=== Section Start ===

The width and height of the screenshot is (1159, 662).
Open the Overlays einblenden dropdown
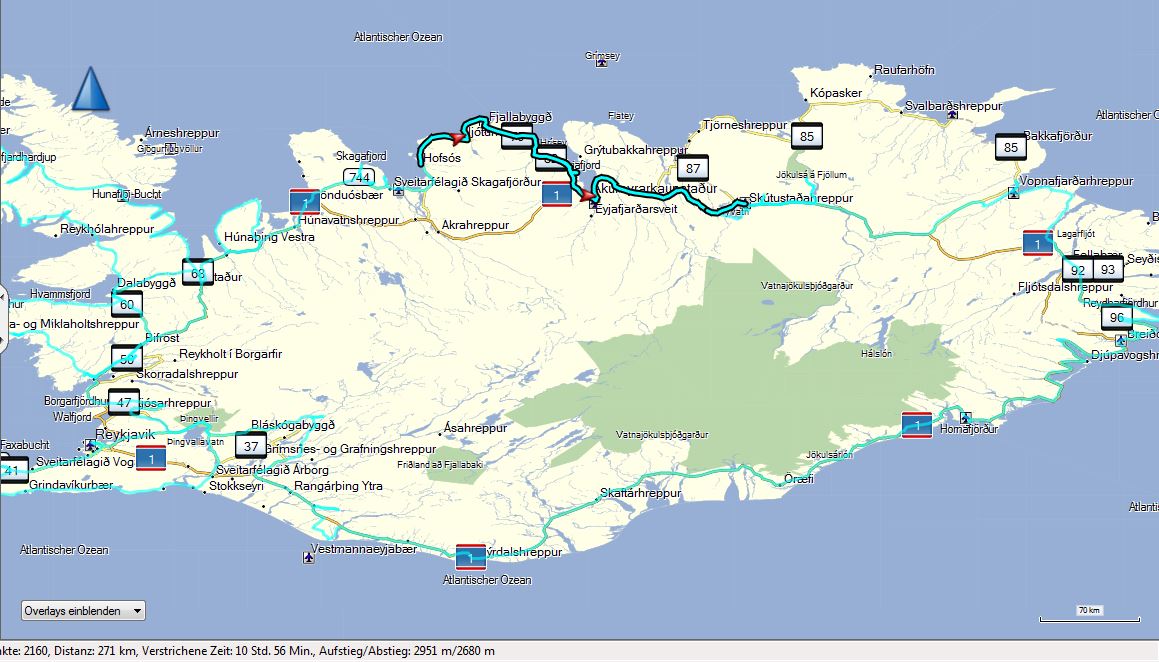pos(84,610)
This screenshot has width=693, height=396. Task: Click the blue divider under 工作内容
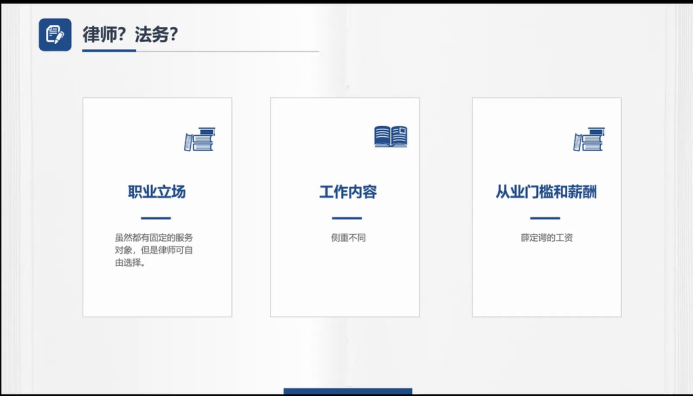point(347,218)
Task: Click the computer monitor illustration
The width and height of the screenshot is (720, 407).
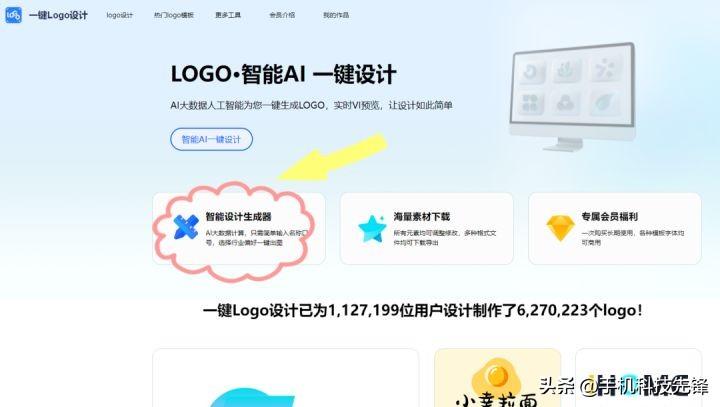Action: [573, 96]
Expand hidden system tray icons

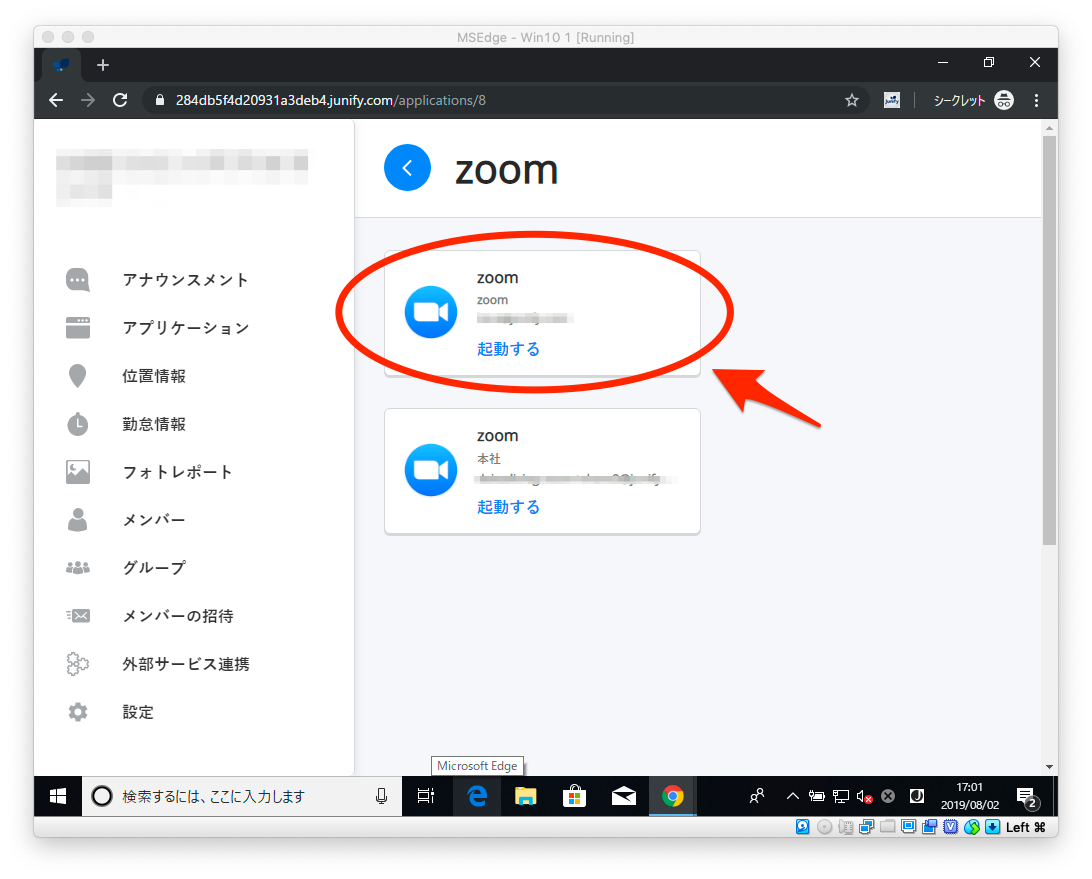coord(792,796)
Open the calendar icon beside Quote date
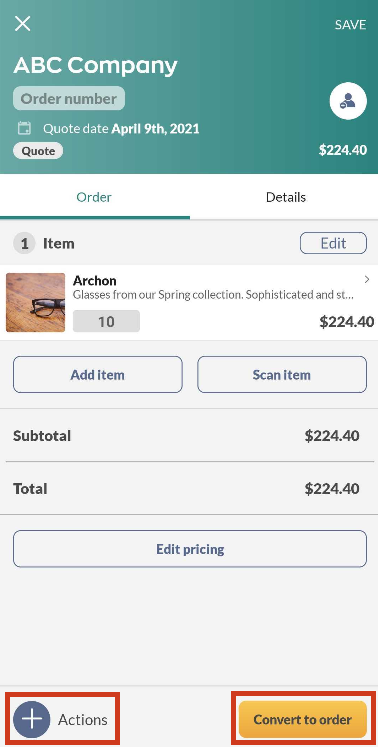The image size is (378, 747). pyautogui.click(x=24, y=128)
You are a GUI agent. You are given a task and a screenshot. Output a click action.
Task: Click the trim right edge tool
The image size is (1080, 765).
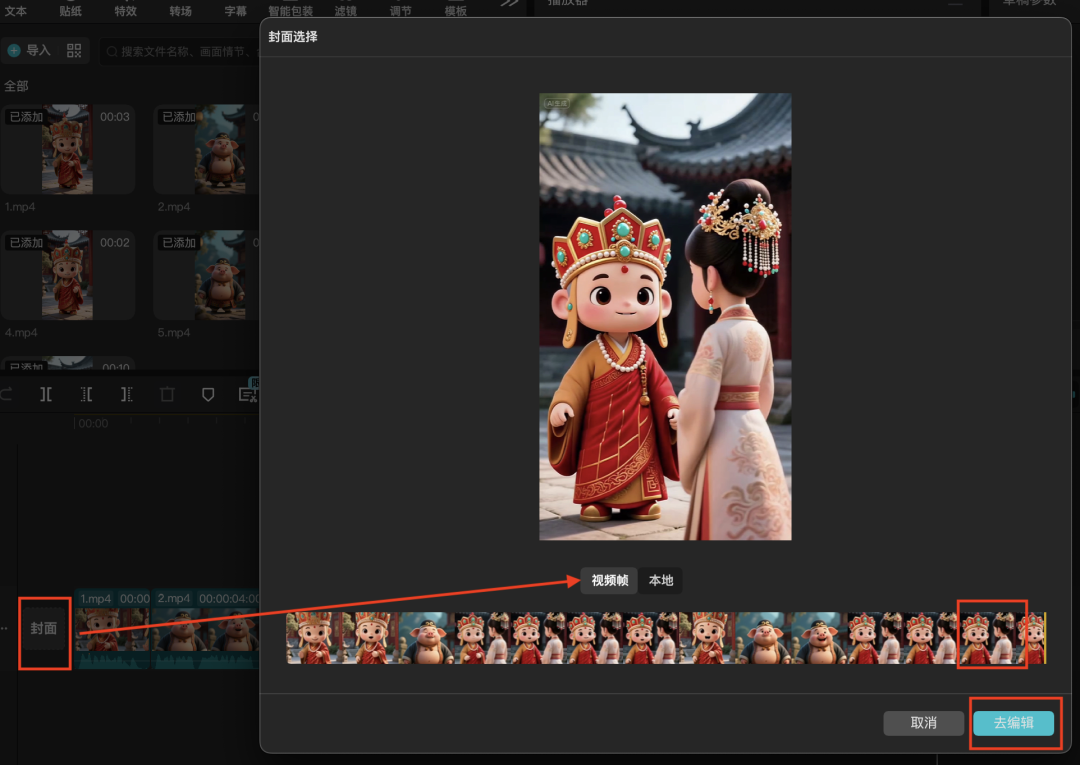click(127, 395)
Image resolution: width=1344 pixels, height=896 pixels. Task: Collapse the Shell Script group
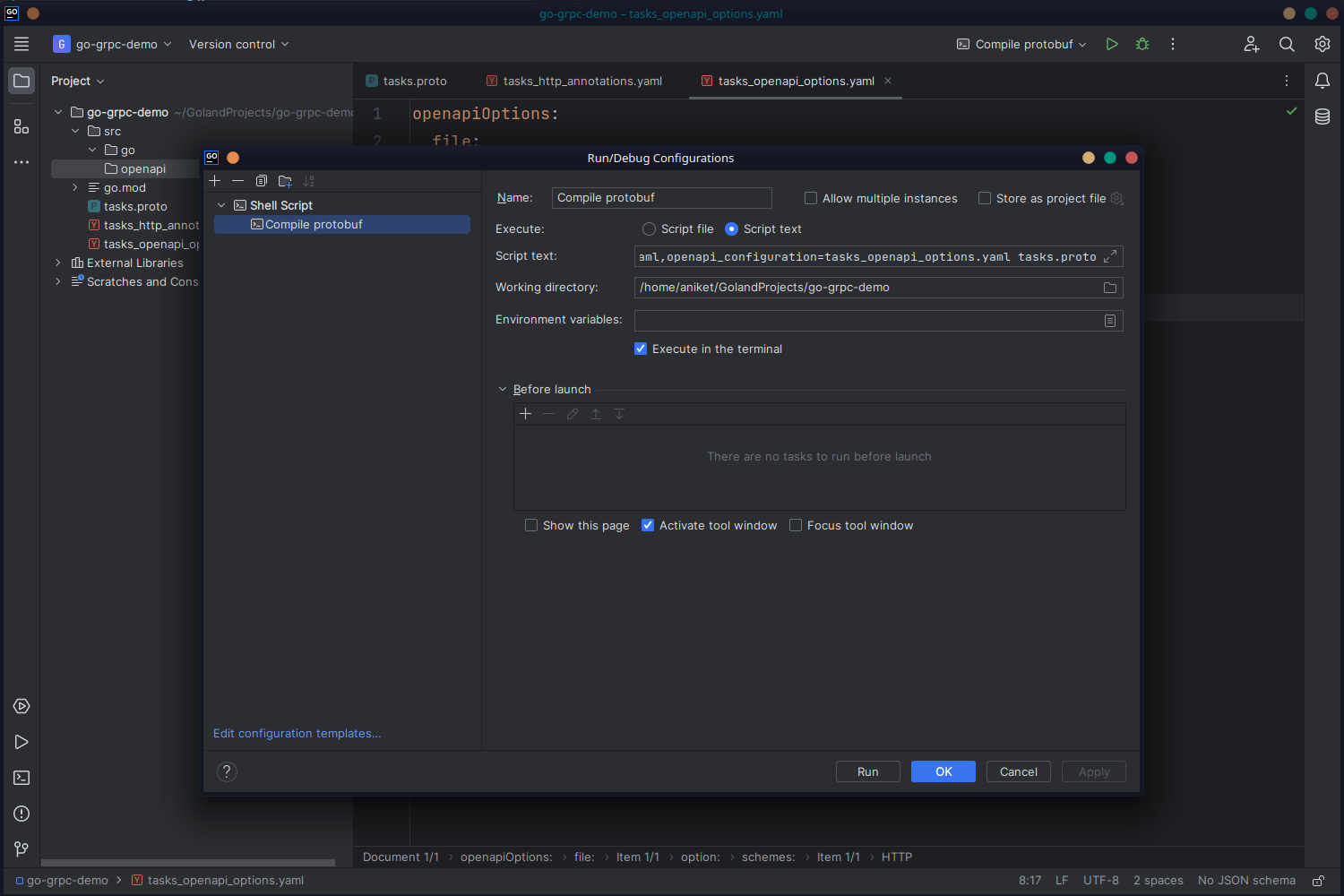point(221,204)
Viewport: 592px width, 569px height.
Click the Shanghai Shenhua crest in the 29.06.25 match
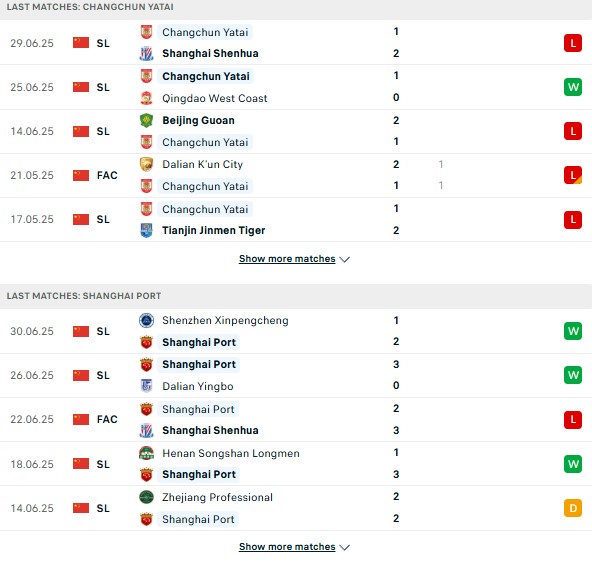coord(146,54)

=== Section End ===

- _Aim of the exercise_: Pictures excluded, copy exactly the lines running from the one with "Task: Click the trim right edge tool" through the last line of the material.

- _Solution for this task_:
Task: Click the trim right edge tool
The image size is (1080, 765).
click(127, 395)
Image resolution: width=1344 pixels, height=896 pixels. Task: Collapse the Shell Script group
point(221,204)
Viewport: 592px width, 569px height.
Click the Shanghai Shenhua crest in the 29.06.25 match
coord(146,54)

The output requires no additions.